Don't reinvent the wheel
I work with three frameworks:
The behemoth of PHP frameworks, with an impressively well written codebase and extensive list of features. On large scale applications you'll find yourself tweaking the framework more often than not, and I find ZF's codebase the most pleasant to work with. But beware, it's not an entry level framework.
Kohana started out as a fork of CodeIgniter, and that was reason enough for me not to use it, initially. Nowadays it has grown into a solid and elegant framework that differentiates itself from every other by following an Hierarchical MVC approach. HMVC allows for a greater extend of modularization than MVC. For the project in the diagram I adapted Kohana's HMVC to ZF, but I've started using Kohana for smaller projects and considering it for larger as well.
I only use it because of a legacy project I inherited, avoid if possible.
As the other answers pointed out, an ORM always comes handy. I use Doctrine extensively, and you should take a look at its brand new mappers for CouchDB and MongoDB. Scalability is a must on large scale applications and you should evaluate NoSQL solutions.
All that said, the important thing to remember is that larger applications usually have unique challenges. You should evaluate every popular third party solution there is, and you will probably gain a lot from a couple of obscure ones. When I first evaluated Recess it was far from production ready but its approach essentially made it into the project.
On typical websites you may get away with simple output caching and opcode caching but on large scale applications you should really consider memory caching, that most commonly is build around memcached.

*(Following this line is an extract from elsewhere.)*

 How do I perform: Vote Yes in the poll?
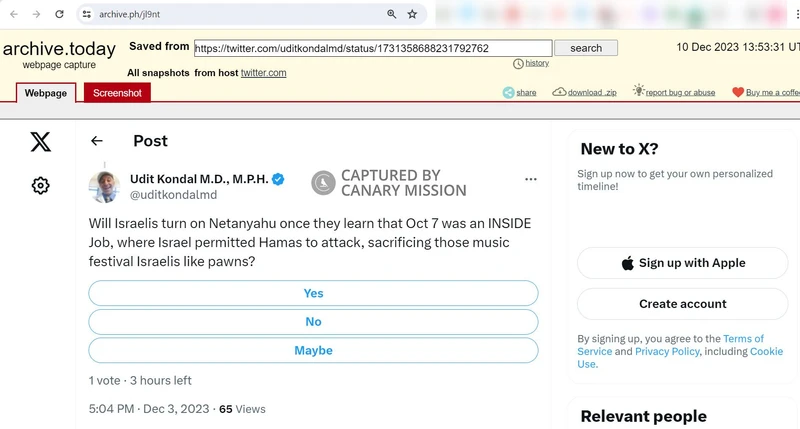313,293
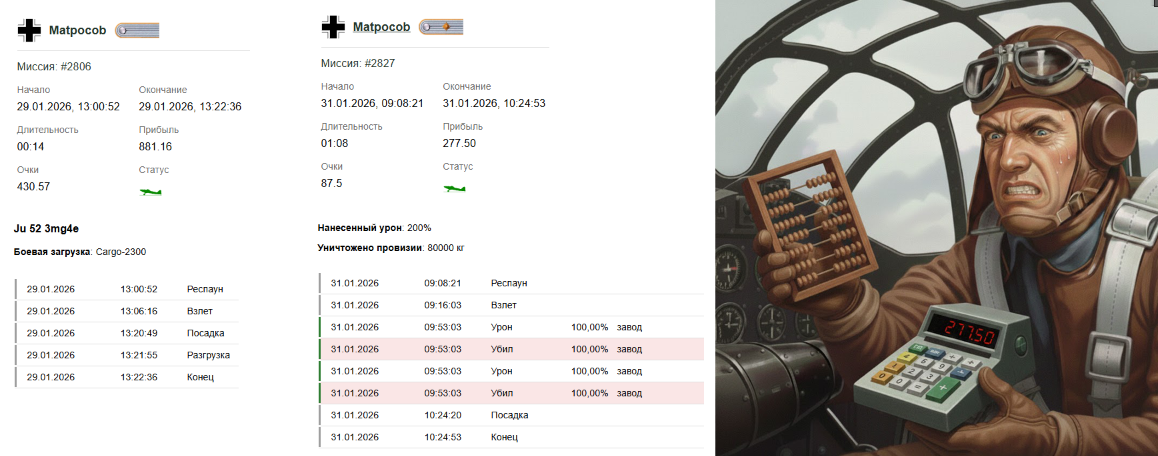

xdebug is mostly known as a debugger, but can serve as a profiler as well. I've recently started using Zend Server and I absolutely adore its code tracing features. Unfortunately those are not available in the Community Edition, but xdebug is a
pretty decent alternative.
If you are using Apache, make sure to optimize the hell out of it. nginx and lighttpd are apparently better choices, performance wise, but I haven't used them a lot and I can't really say.
As for the database, Doctrine's query & result caching works wonders, especially combined with memcached. And of course, we can't forget about the front end. Yahoo's Exceptional Performance team has assembled an extensive list of best practices. I'm not really a front end developer, but I've seen amazing results on solo projects.
Lastly PHP has a brand new garbage collection mechanism, worth looking into.
The world of PHP security is chaotic, to say the least. I'm no expert, so treat the following as generic tips:
Open Web Application Security Project
Lot's of good stuff in there, but for a quick overview you should start with the top ten list. And research PHP solutions for those common vulnerabilities.
A good habit is to periodically monitor PHP's open bugs. Even if you are no expert yourself, there are almost always workaround tips on security threats. And of course, you should extend the habit to every other part of the stack, especially the most vulnerable ones, like the web server and the database.
The crowd over at IT Security Stack Exchange can help you with more educated answers.